== MATERIAL TO PROCESS ==
-- -- --

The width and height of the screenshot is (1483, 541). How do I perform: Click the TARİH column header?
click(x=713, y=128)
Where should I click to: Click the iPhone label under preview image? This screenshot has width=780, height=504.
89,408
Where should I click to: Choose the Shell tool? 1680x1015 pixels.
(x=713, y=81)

-- -- --

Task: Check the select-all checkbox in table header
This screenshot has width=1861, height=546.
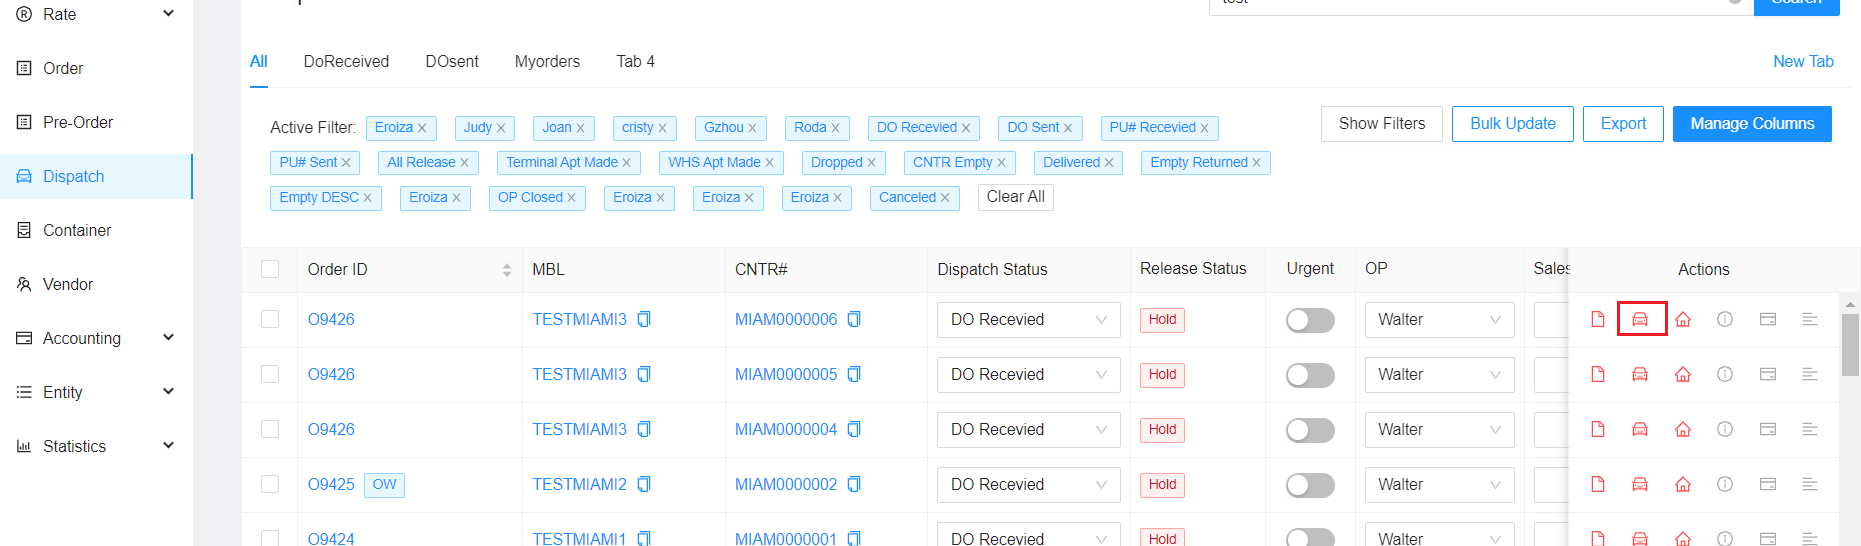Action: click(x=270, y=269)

-- -- --

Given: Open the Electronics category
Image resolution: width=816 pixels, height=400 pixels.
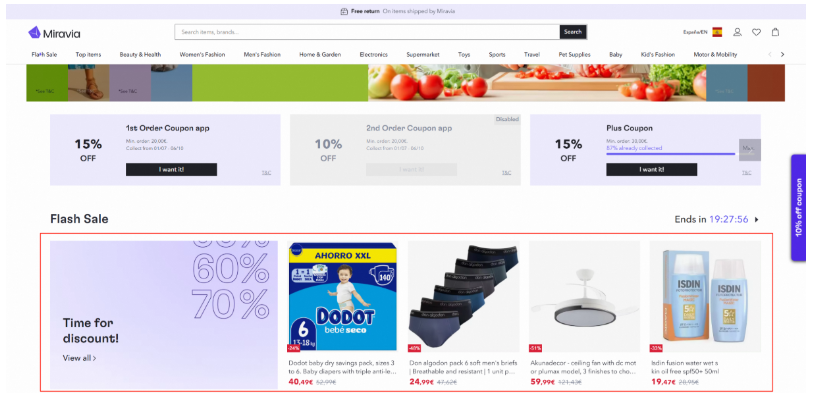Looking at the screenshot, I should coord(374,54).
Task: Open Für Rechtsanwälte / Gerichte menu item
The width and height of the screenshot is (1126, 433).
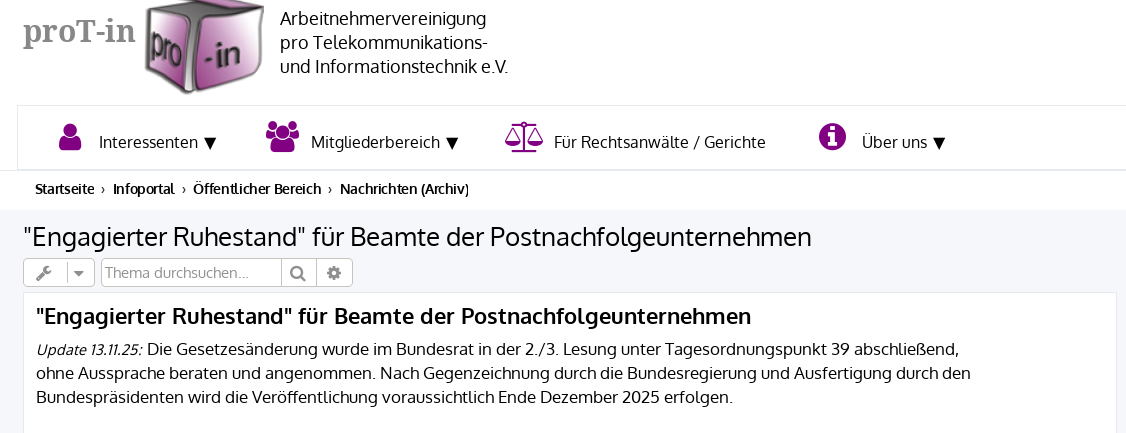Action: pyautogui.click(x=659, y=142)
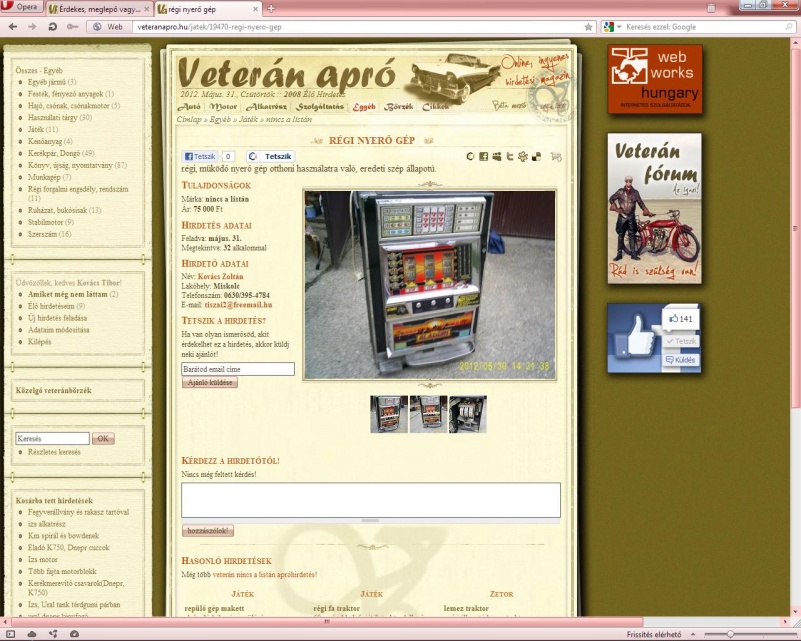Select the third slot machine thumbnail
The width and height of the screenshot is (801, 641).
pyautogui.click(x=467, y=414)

-- -- --

== WHAT THE TASK ASKS ==
Set down, exactly as written above, each line from the one with "Image resolution: width=816" through the one with "Task: Open Für", and skip the pictures.

== RESPONSE AREA ==
Image resolution: width=816 pixels, height=400 pixels.
Looking at the screenshot, I should coord(374,54).
Task: Open Für Rechtsanwälte / Gerichte menu item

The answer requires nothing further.